**Data listing**
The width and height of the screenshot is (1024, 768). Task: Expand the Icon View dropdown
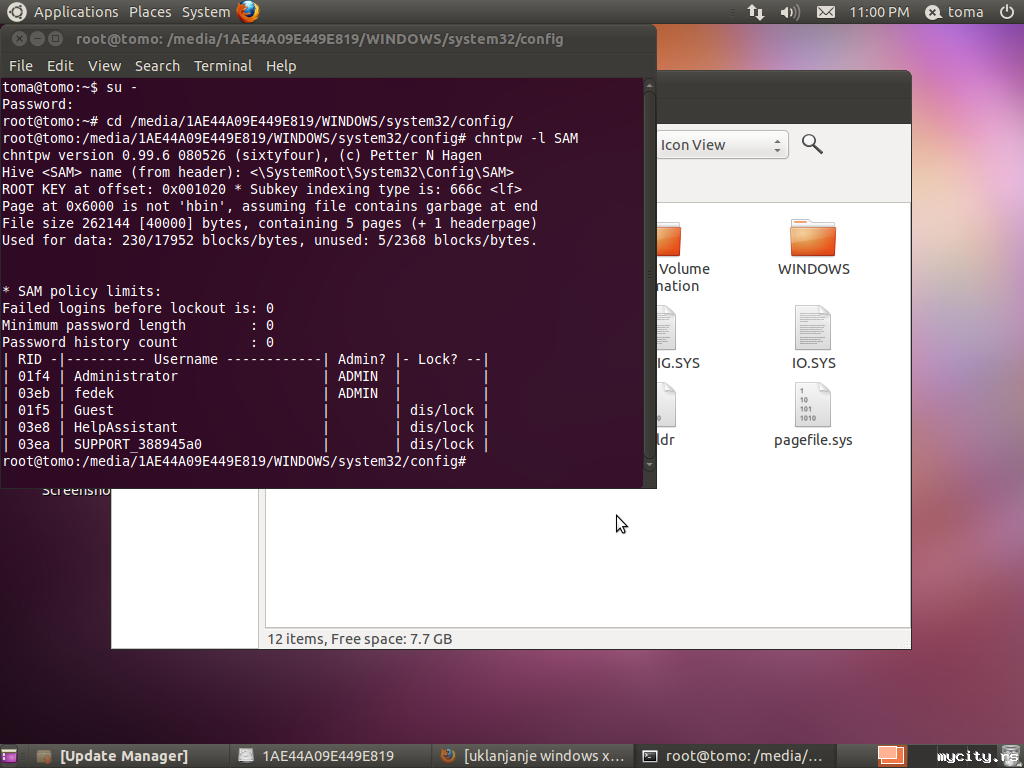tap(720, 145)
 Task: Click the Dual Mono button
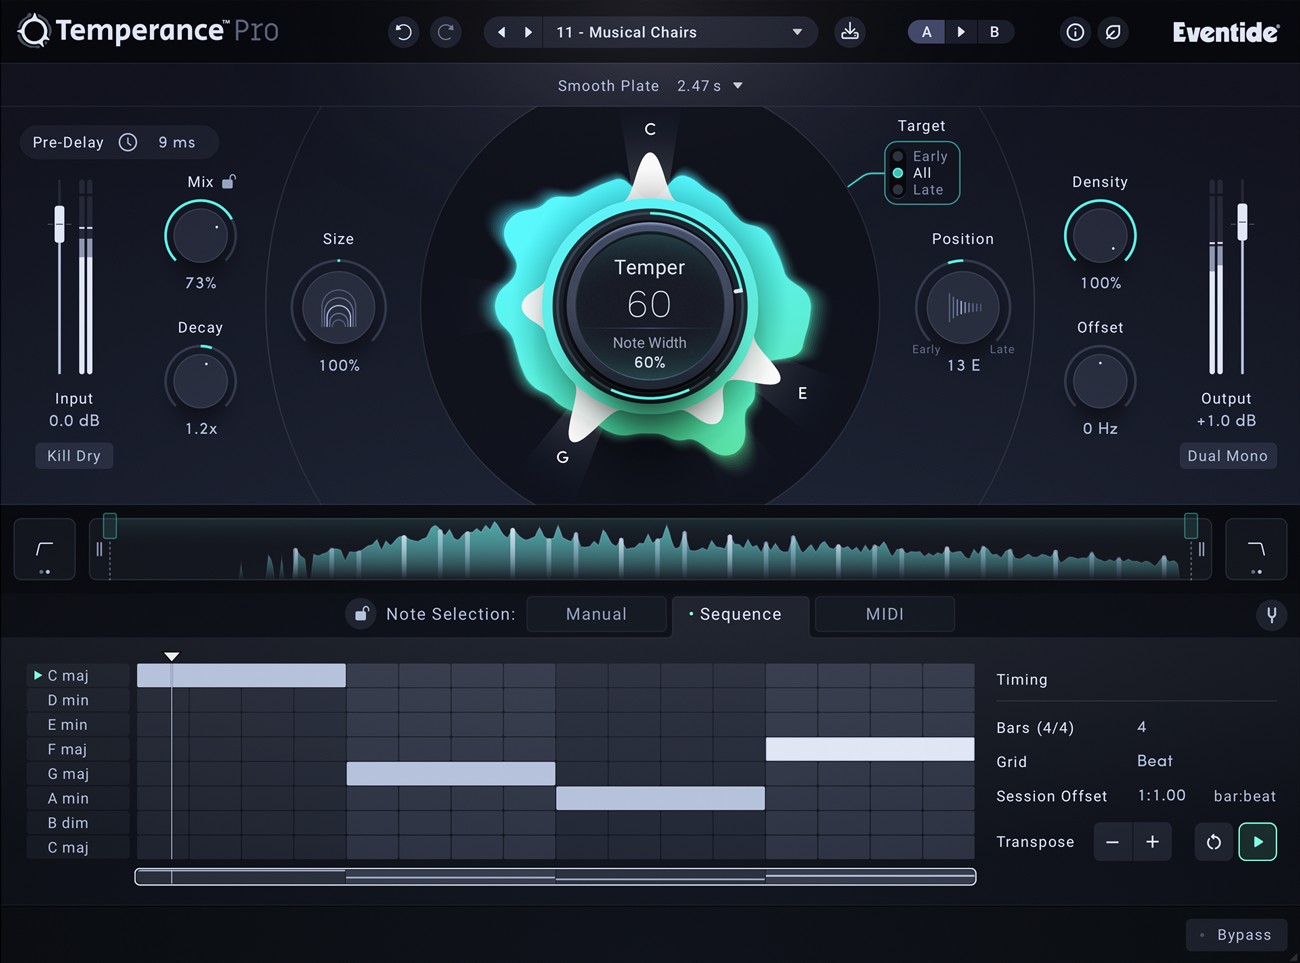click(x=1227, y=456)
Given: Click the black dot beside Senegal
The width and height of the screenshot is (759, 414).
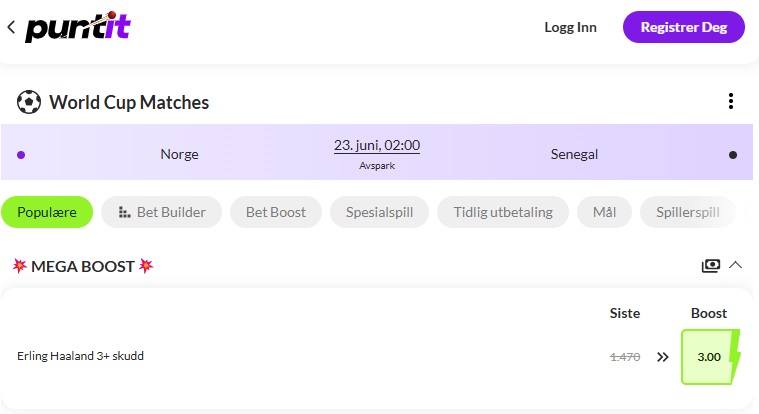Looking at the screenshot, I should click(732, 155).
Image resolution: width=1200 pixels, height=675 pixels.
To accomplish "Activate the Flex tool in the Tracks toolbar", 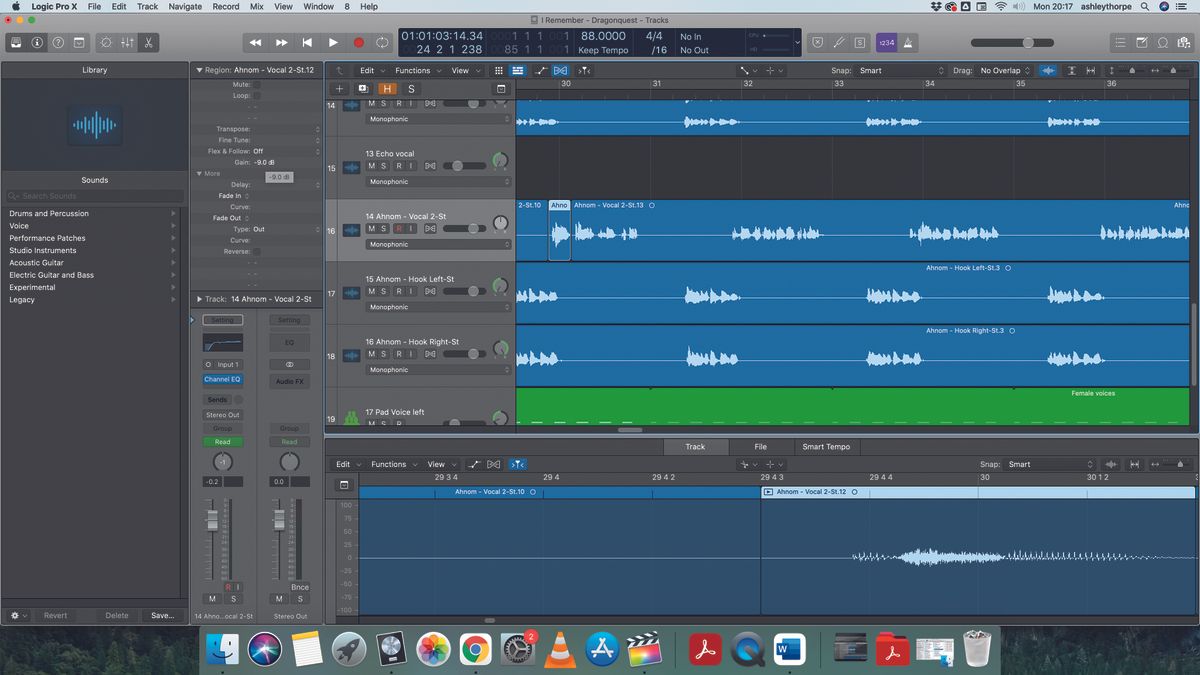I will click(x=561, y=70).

**Activity**
Transcribe, word for word, the lines of the listing above from the one that contains "Task: Click the Dual Mono button" through the one that contains "Image resolution: width=1200", keeping both ends and dropping the pictures.

**Result below**
 Task: Click the Dual Mono button
click(x=1227, y=456)
Given: Click the black dot beside Senegal
The width and height of the screenshot is (759, 414).
Looking at the screenshot, I should click(732, 155).
Image resolution: width=1200 pixels, height=675 pixels.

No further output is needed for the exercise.